■ Exercise objective ■
Report every line of the listing below in which the string "computer" appears.

Segment Open

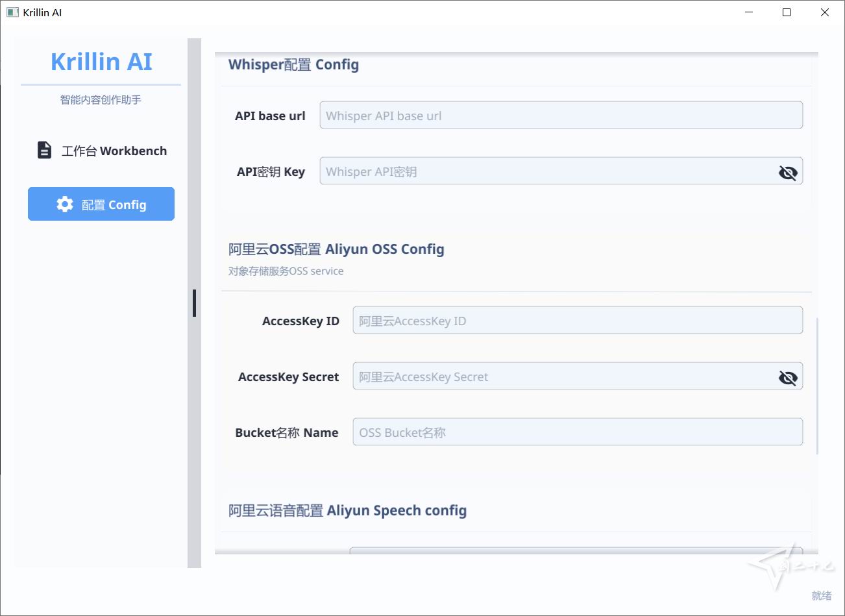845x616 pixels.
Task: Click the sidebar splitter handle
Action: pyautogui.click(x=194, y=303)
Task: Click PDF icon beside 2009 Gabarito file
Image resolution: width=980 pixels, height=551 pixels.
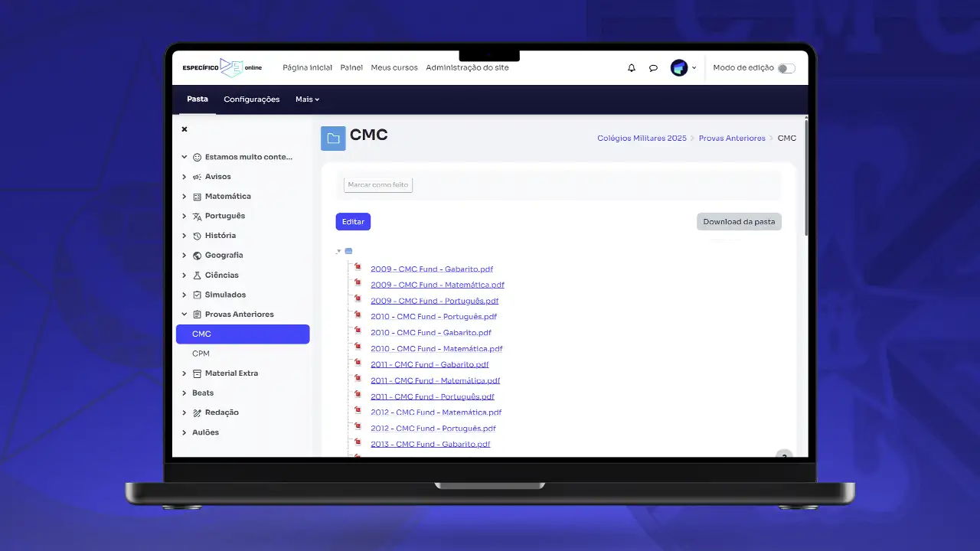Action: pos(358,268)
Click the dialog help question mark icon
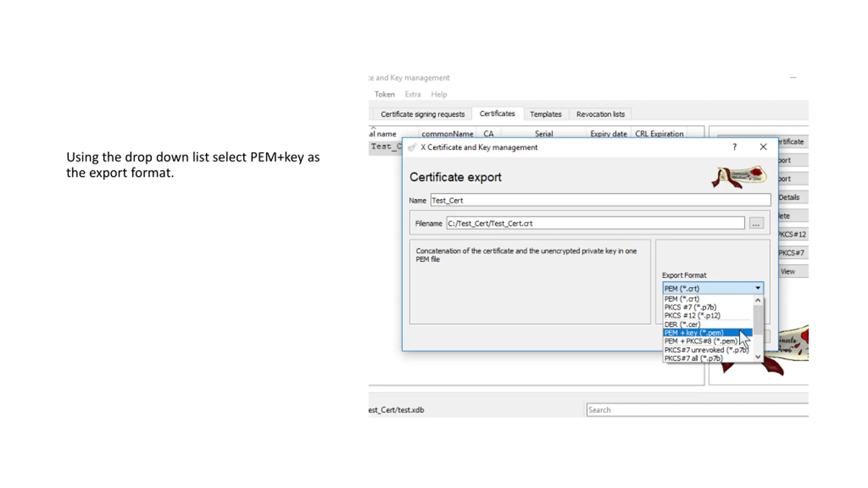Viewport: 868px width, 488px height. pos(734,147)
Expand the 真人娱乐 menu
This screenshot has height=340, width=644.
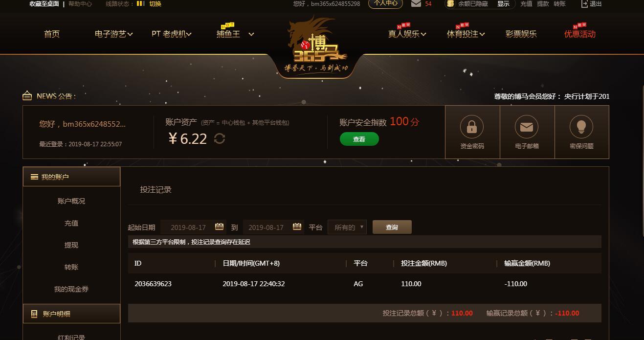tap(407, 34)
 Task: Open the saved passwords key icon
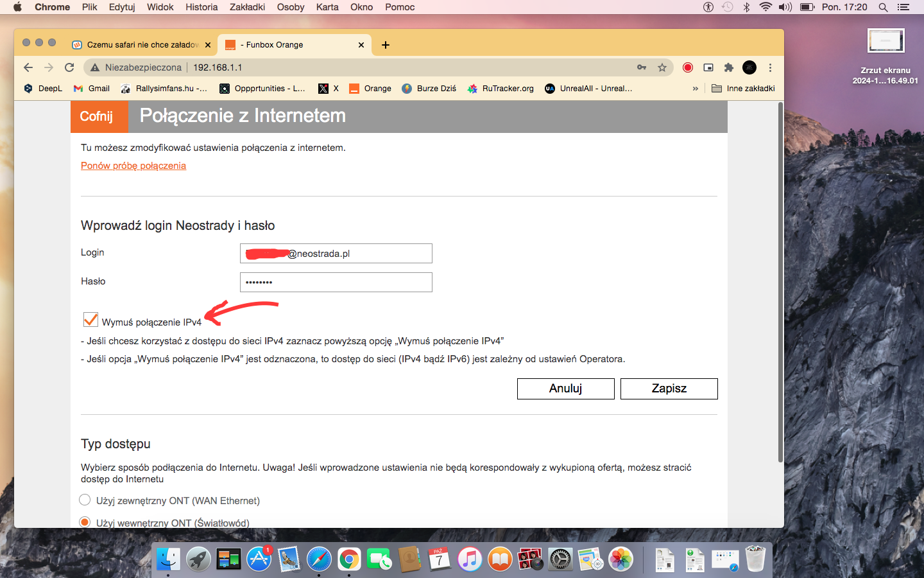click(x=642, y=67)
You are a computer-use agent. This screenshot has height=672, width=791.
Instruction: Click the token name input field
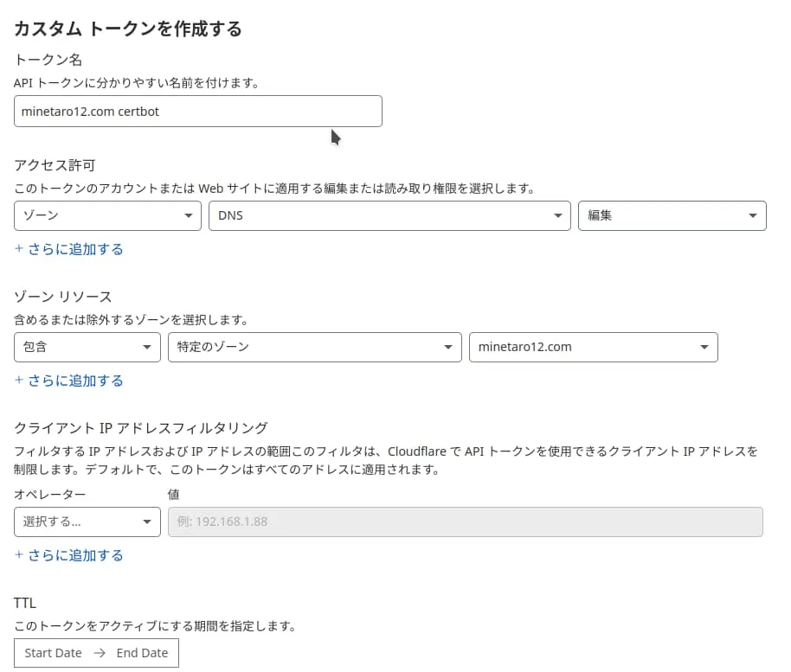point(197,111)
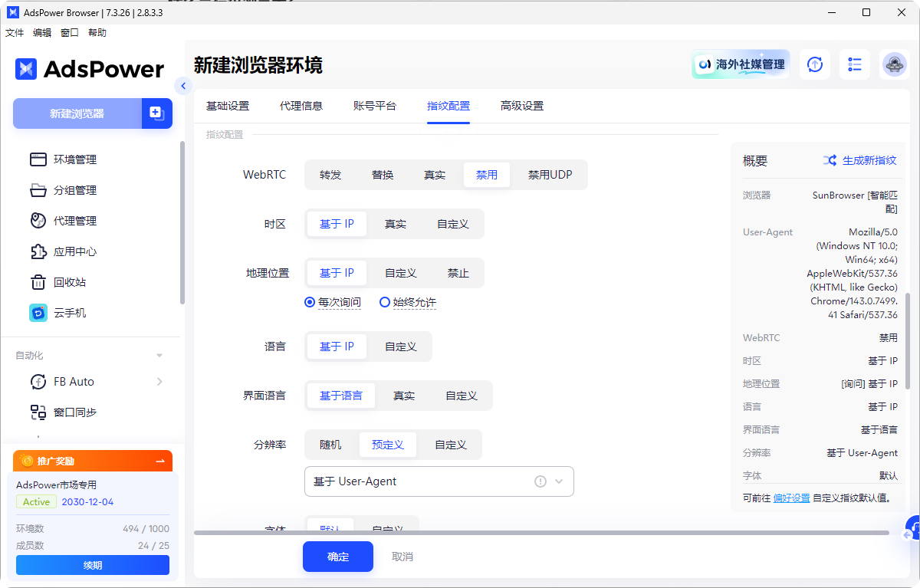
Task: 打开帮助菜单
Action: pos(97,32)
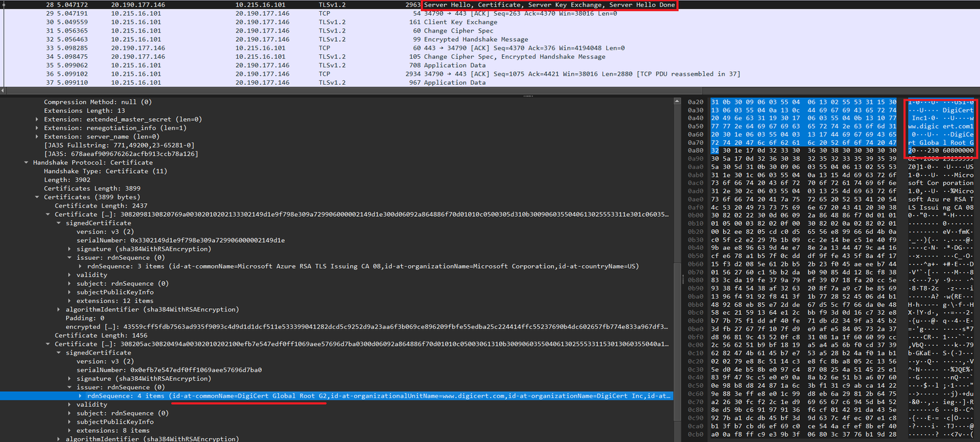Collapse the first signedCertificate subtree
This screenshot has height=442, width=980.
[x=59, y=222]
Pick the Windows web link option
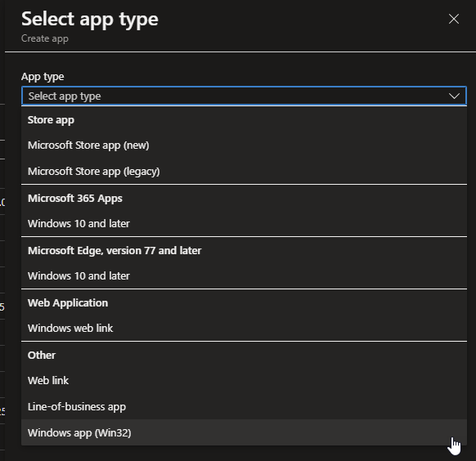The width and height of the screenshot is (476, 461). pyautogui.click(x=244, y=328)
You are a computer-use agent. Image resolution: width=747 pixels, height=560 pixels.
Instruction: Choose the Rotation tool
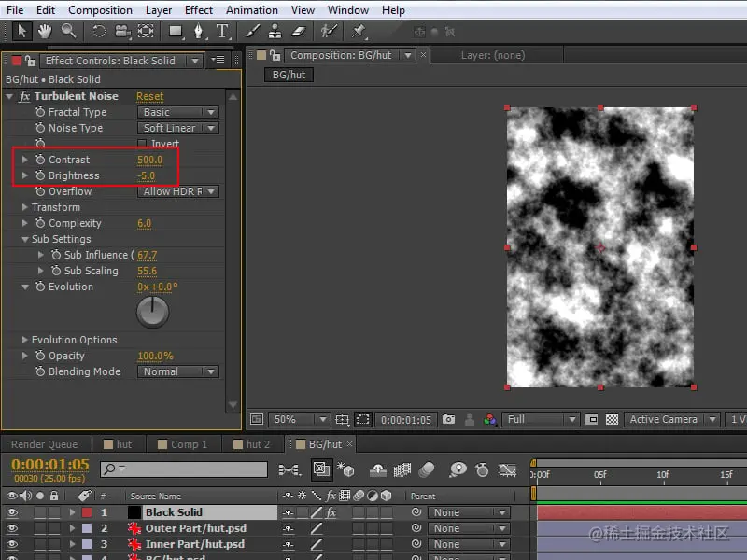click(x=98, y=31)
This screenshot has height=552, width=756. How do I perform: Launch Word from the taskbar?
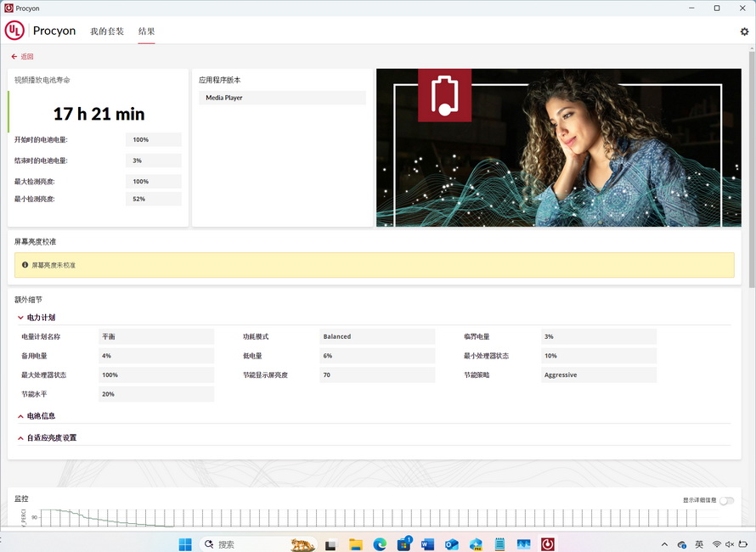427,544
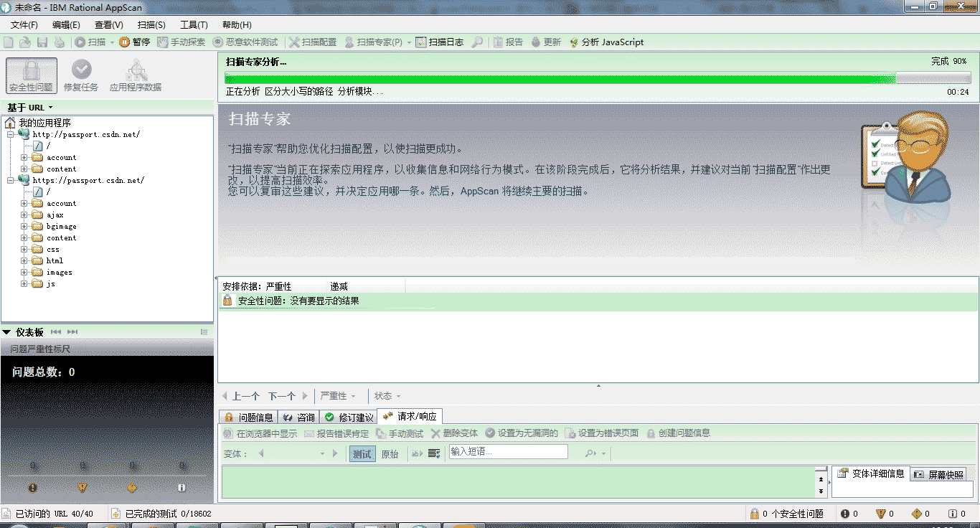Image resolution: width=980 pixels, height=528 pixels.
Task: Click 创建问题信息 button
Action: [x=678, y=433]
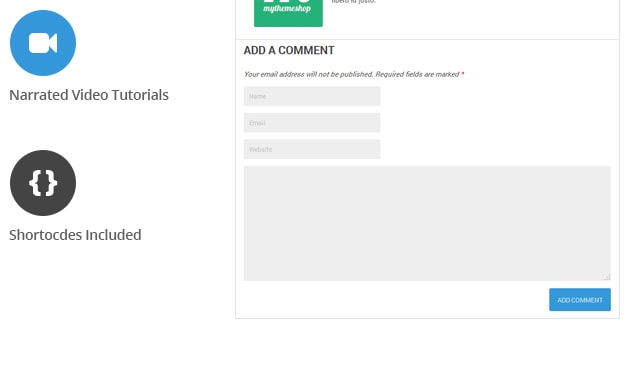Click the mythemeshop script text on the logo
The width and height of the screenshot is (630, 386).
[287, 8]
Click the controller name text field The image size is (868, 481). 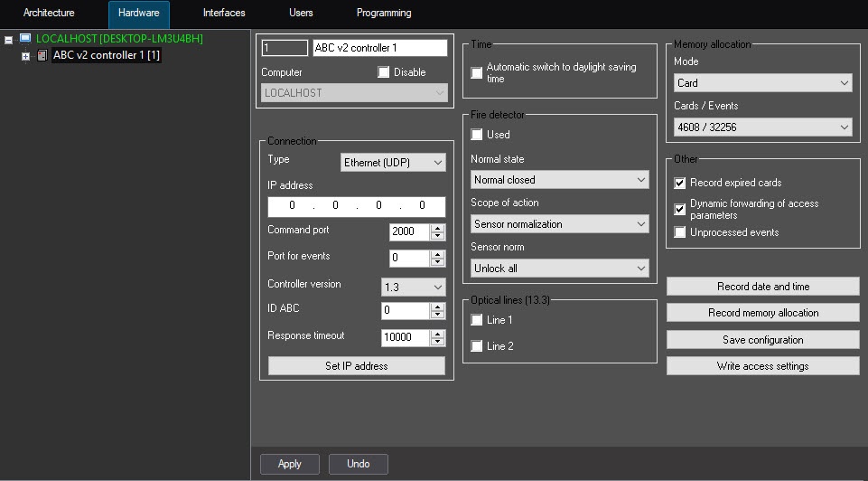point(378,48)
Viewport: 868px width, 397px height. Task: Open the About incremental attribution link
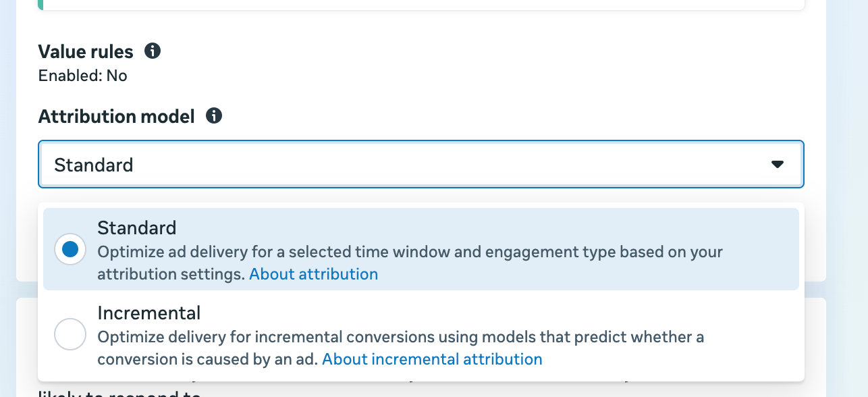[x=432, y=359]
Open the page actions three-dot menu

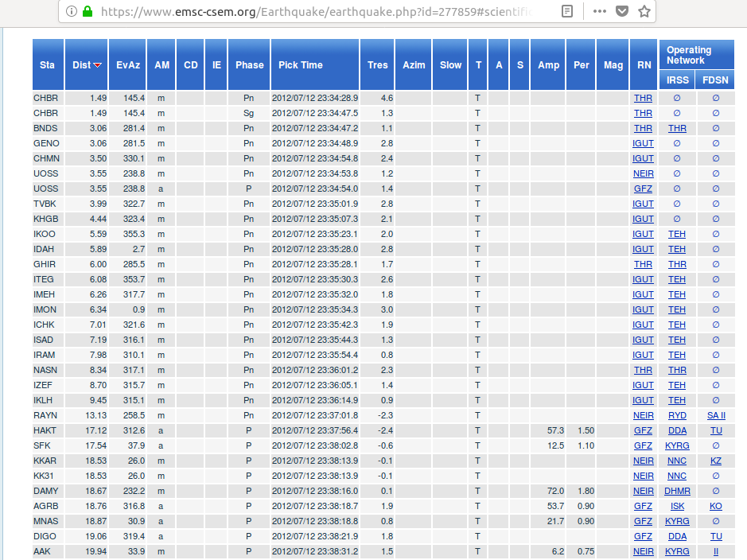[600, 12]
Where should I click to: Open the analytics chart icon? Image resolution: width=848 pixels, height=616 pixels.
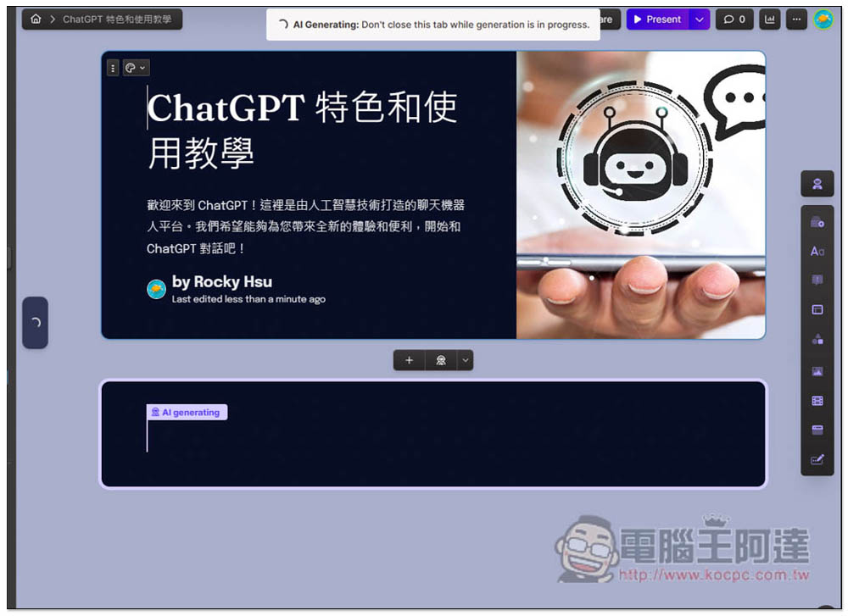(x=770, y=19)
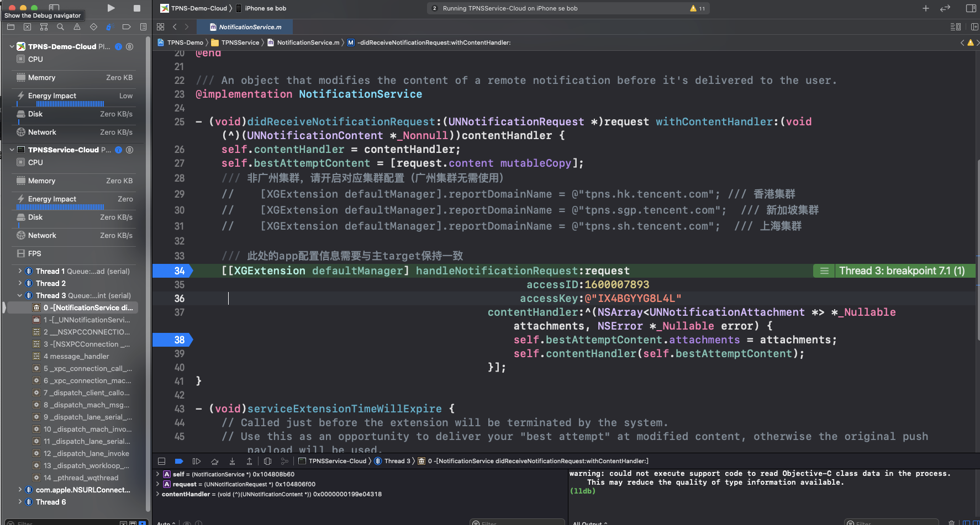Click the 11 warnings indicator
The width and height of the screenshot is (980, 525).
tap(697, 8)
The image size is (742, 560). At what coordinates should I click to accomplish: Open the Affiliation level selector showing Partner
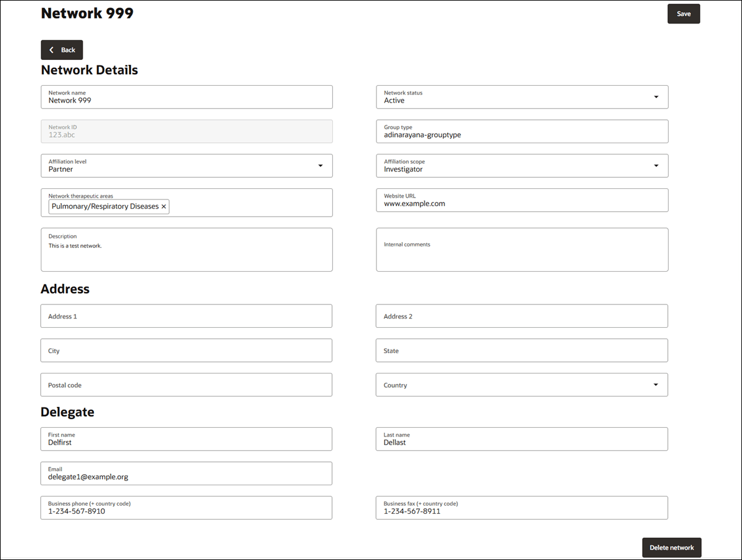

Segment Closed

■ Written response ■
You are a computer-use agent. This screenshot has height=672, width=791.
You are a computer-use agent. Image resolution: width=747 pixels, height=560 pixels.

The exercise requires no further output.